:: Passage provided ::
▶

I agree the "? : " is not needed.

With "cpu_to_be32(nb_numa_nodes)":

Reviewed-by: Laurent Vivier <lvivier@redhat.com>

Thanks,
Laurent
Laurent Vivier Nov. 19, 2018, 1:48 p.m. UTC | #3
On 19/11/2018 14:27, Greg Kurz wrote:
> On Mon, 19 Nov 2018 08:09:38 -0500
> Serhii Popovych <spopovyc@redhat.com> wrote:
> 
>> Laurent Vivier reported off by one with maximum number of NUMA nodes
>> provided by qemu-kvm being less by one than required according to
>> description of "ibm,max-associativity-domains" property in LoPAPR.
>>
>> It appears that I incorrectly treated LoPAPR description of this
>> property assuming it provides last valid domain (NUMA node here)

◀

:: Information provided ::
▶

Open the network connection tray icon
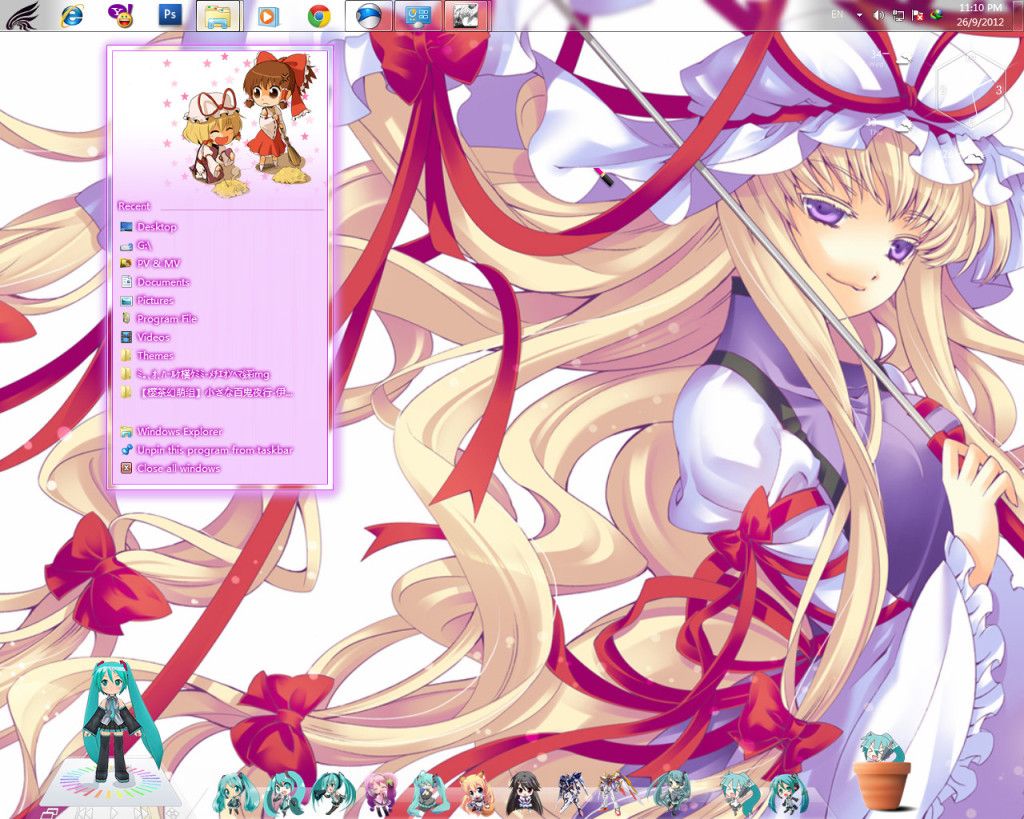Viewport: 1024px width, 819px height. (898, 15)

◀

:: Tasks to perform ::
A – Reproduce the portion of the NUMA patch review thread starting with "Reviewed-by: Laurent Vivier" and going on through "property in LoPAPR.".
B – Carry on the NUMA patch review thread from the point where it stops.

:: Answers below ::
A –
Reviewed-by: Laurent Vivier <lvivier@redhat.com>

Thanks,
Laurent
Laurent Vivier Nov. 19, 2018, 1:48 p.m. UTC | #3
On 19/11/2018 14:27, Greg Kurz wrote:
> On Mon, 19 Nov 2018 08:09:38 -0500
> Serhii Popovych <spopovyc@redhat.com> wrote:
> 
>> Laurent Vivier reported off by one with maximum number of NUMA nodes
>> provided by qemu-kvm being less by one than required according to
>> description of "ibm,max-associativity-domains" property in LoPAPR.

B –
>> instead of maximum number of domains.
>>
>>   ### Before hot-add
>>
>>   (qemu) info numa
>>   3 nodes
>>   node 0 cpus: 0
>>   node 0 size: 0 MB
>>   node 0 plugged: 0 MB
>>   node 1 cpus:
>>   node 1 size: 1024 MB
>>   node 1 plugged: 0 MB
>>   node 2 cpus:
>>   node 2 size: 0 MB
>>   node 2 plugged: 0 MB
>>
>>   $ numactl -H
>>   available: 2 nodes (0-1)
>>   node 0 cpus: 0
>>   node 0 size: 0 MB
>>   node 0 free: 0 MB
>>   node 1 cpus:
>>   node 1 size: 999 MB
>>   node 1 free: 658 MB
>>   node distances:
>>   node   0   1
>>     0:  10  40
>>     1:  40  10
>>
>>   ### Hot-add
>>
>>   (qemu) object_add memory-backend-ram,id=mem0,size=1G
>>   (qemu) device_add pc-dimm,id=dimm1,memdev=mem0,node=2
>>   (qemu) [   87.704898] pseries-hotplug-mem: Attempting to hot-add 4 ...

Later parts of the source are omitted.